### What you should do
Write the next part of the forum thread on cleaning camera and lens contacts, picking up right after its final line.

### Text block
⁂
# Using pencil eraser to clean Camera / Lens contacts?



## J.R. (Feb 4, 2013)

Hi,

Stumbled across this in one of the Canon DLC articles earlier today - thought I'd share - 

_"Warning: do not clean lens contacts on either a Canon lens or the camera body with an eraser! It’s incredibly easy to rub off the gold plating on these contacts, and end up with data communication problems, even if that wasn’t the original source of the problem! It’s obviously a good idea to clean the contacts if a lens communication error is reported, but our strong recommendation is to use a soft, clean cloth, perhaps moistened with isopropyl alcohol if you feel the contacts are smudged with fingerprint oil or similar debris and really need a cleaning agent. Again, do not use anything abrasive, and to repeat: do not use an eraser!"_

Apologies if this has been covered before ... I've seen this for the first time!

Cheers ... J.R.


----------



## AprilForever (Feb 4, 2013)

J.R. said:


> Hi,
> 
> Stumbled across this in one of the Canon DLC articles earlier today - thought I'd share -
> 
> ...



Interesting....


----------



## Camerajah (Feb 4, 2013)
⁂
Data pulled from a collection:
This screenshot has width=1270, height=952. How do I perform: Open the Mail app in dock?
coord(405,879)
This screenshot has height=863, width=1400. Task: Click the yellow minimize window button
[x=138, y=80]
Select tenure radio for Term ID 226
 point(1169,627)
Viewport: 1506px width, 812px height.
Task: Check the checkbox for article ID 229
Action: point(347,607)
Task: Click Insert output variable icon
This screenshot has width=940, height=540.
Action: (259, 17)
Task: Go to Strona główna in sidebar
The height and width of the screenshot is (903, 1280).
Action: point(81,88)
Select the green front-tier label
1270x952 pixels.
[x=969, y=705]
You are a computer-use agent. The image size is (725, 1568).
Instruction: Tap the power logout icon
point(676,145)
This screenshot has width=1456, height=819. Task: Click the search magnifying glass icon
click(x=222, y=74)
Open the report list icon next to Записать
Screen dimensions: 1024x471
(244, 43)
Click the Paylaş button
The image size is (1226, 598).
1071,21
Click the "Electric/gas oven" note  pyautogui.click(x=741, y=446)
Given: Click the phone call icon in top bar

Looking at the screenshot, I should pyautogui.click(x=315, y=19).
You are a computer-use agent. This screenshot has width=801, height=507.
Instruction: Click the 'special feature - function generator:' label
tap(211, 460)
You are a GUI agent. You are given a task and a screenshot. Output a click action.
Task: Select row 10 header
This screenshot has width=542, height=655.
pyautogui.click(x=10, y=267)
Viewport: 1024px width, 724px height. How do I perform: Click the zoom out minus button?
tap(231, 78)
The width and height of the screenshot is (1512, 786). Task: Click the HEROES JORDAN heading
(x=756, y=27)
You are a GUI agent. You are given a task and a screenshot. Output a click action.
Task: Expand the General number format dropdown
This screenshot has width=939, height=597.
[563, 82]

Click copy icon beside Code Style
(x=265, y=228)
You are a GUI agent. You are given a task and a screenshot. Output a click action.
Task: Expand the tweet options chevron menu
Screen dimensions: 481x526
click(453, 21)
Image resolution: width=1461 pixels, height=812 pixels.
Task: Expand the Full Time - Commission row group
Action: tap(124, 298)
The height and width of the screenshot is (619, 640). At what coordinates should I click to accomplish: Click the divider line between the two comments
⁂
### Exercise output
I have only used the eraser method a few times,now I use lightly damped cotton swabs for the lens contacts and lightly damped cotton cloth for the pins in the camera all light pressure a single drop of WD40,LIGHTLY DAMPED not dripping,then wipe with dry end of swab and cotton cloth,then point body and rear of lens down and blow with a hand blower-have been working for decades


----------



## Don Haines (Feb 5, 2013)

As an electronics technologist, who has cleaned many thousands of contacts, i agree. The contacts inside your camera or on the lens will never get very dirty or corroded. Just go to an electronics store, get some contact cleaner, spray it on a Q-tip, and gently wipe.

The pencil eraser is a bad idea.... drafting erasers work better, but you only use them when there is a considerable deposit on the contacts and you WILL remove some of the plating... no matter how carefull you are... and there is not a lot on them to start with.. You will also introduce small abrasive particles into your camera.... BAD IDEA!

I have seen corrosion and deposits so bad that I have had to use knives and sandpaper... but these are last ditch efforts to get things running until replacement connectors can be found... you will not be replacing the connectors so you have to be carefull with what you have.


----------



## wickidwombat (Feb 5, 2013)

yep not a good idea,

file it in the same category as using a pipe wrench to remove your lens from the body


----------



## Mt Spokane Photography (Feb 5, 2013)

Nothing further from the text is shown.